Kim et al. (2001) designed Genexol-PM polymeric micelle to evaluate pharmacokinetics, tissue distribution, toxicity and efficacy of PTX. The authors developed polymeric micelle using low molecular weight, non-toxic and biodegradable amphiphilic diblock copolymer monomethoxy poly (ethylene glycol) -block-poly (D, L-Lactide) (mPEG-PDLLA). Pharmacokinetic study was reported by two compartment open model, Cmax was reported for Genexol-PM and PTX 82.83 mg/ml (dose 50 mg/kg) and 94.08 mg/ml (dose 20 mg/kg); respectively. The authors reported higher maximum tolerable dose of Genexol-PM than Taxol in nude mice. In vitro cytotoxicity of Genexol-PM and PTX was similar at the same concentration against MCF-7 and OVCAR3 cell lines. Bio-distribution of PTX after administration of Genexol-PM was 2–3 folds higher in spleen, liver, lungs, kidney, heart and in tumor than of PTX. The LD50 of Genexol-PM was also reported higher than that of PTX. In vivo study was performed on SKOV-3 human ovarian cancer and MX-1 breast cancer cell bearing nude mice and it was found that the activity of Genexol-PM was 3 folds higher than PTX. Author reported IC70 value 0.002 μg/ml for Genexol-PM (18). In the year 2002 Burt and Liggins extensively reviewed the applicability of polymeric micelles especially, MePEG-PDLLA for PTX delivery. The authors focused on the synthetic reaction conditions, which influences the overall polymerization reactions, thermal properties of the polymeric micelles, methods of drug encapsulation in copolymeric matrices and others (67).

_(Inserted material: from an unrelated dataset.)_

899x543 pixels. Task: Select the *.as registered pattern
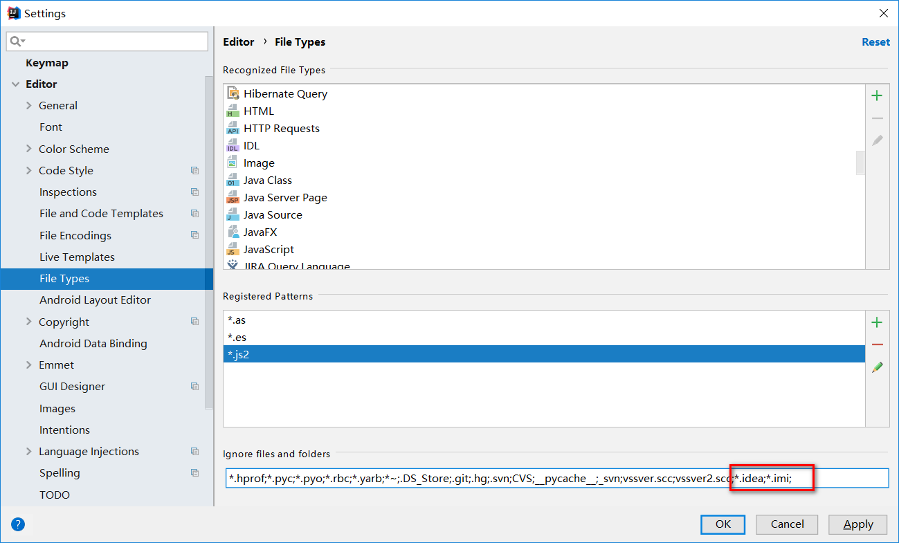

In continual exploration of applicability of polymeric micelles for PTX delivery, Hennink et al. (2005) developed and characterized PTX loaded thermo-sensitive and biodegradable polymeric micelles consisting of poly (N- (2-hydroxypropyl) methacrylamide lactate) and poly (ethylene glycol) (pHPMAmDL-b-PEG) copolymers. PTX was encapsulated up to 2 mg/ml of polymeric micelles. The developed polymeric micelles were stable for 200 h, at physiological conditions (37°C and 7.4 pH). PTX was 100% solubilized up to 2 mg/ml. The average size of loaded polymeric micelle (64 nm) was similar to empty polymeric micelles (60 nm) with low polydispersity. Internalization of micelle was studied on B16F10 cells and it was found that the micelles were uptaken by cells at 37°C. PTX loaded micelles displayed comparable cytotoxicity and the empty micelles were less toxic than Cremophor EL. Though the study did not report the in vivo applications, however the in vitro applications were very promising (20).

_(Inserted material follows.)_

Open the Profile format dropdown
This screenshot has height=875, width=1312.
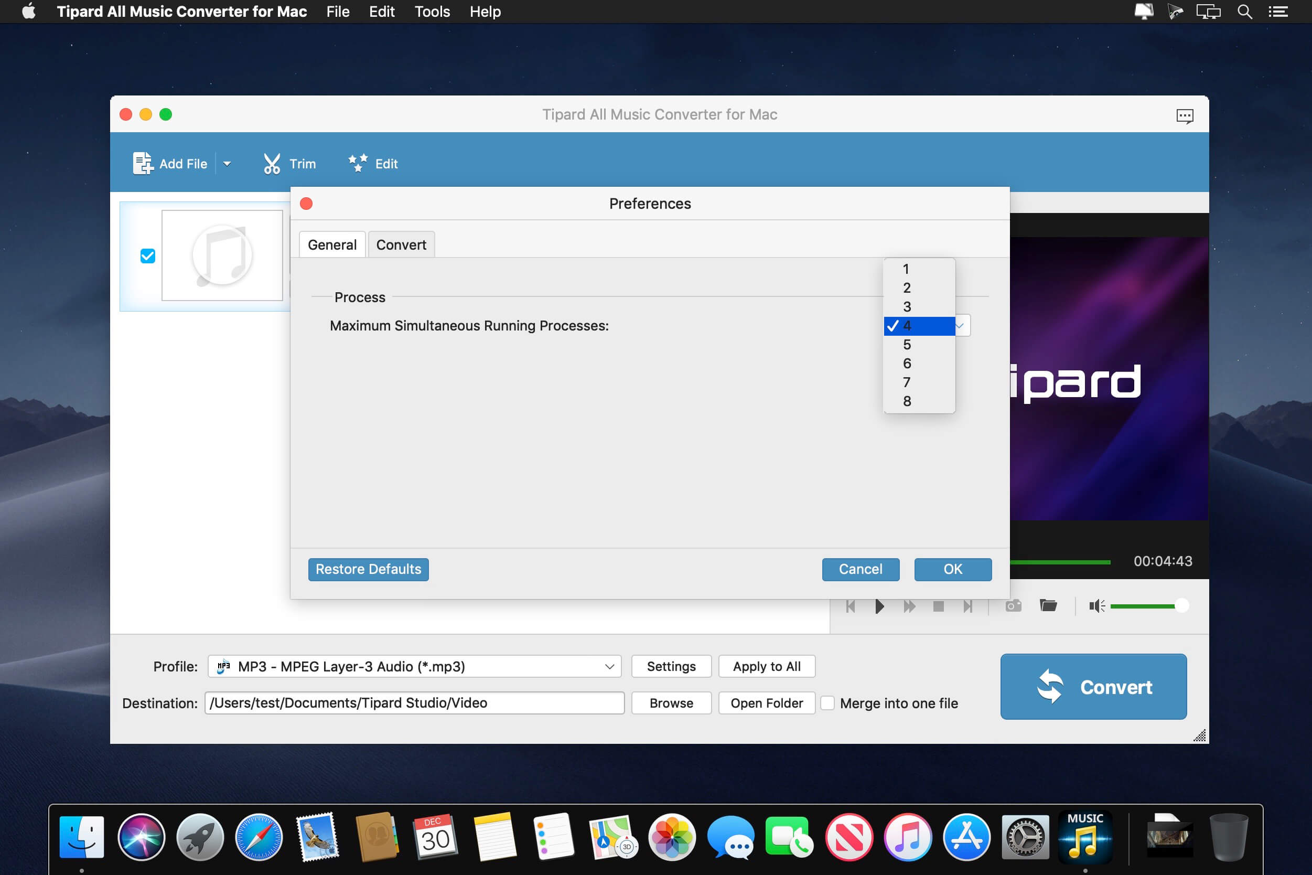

Preat et al. (2009) reported new self-assembling poly (ethylene glycol) 750-block-poly (ε-caprolactone-co-trimethylene carbonate) [PEG-p-(CL-co-TMC)] polymeric micelles for PTX delivery. PEG-p-(CL-co-TMC) forms micelles spontaneously in aqueous medium without the need of dialysis or addition of organic solvent. The copolymer does not require any dialysis and evaporation for loading of the drug and forms micelle only by gentle mixing. Aqueous solubility of PTX was increased from 1 μg/ml to 1.82 mg/ml which was a three order fold increase. They reported slower release of PTX from micelle than Taxol. There was no significant difference in cytotoxicity of micelle loaded PTX and Taxol. In vitro cytotoxicity of the PEG-p-(CL-co-TMC) micelles was less compared to Cremophor EL. MTD of PTX-loaded micelles and Taxol in mice were 80 and 13.5 mg/kg, respectively, after IP administration; and 45 and 13.5 mg/kg, respectively, after IV administration. The cytotoxic activity of PTX loaded micelles was higher due to EPR. In vivo antitumor activity against TLT-tumor-bearing mice were found to be comparable than Taxol (14).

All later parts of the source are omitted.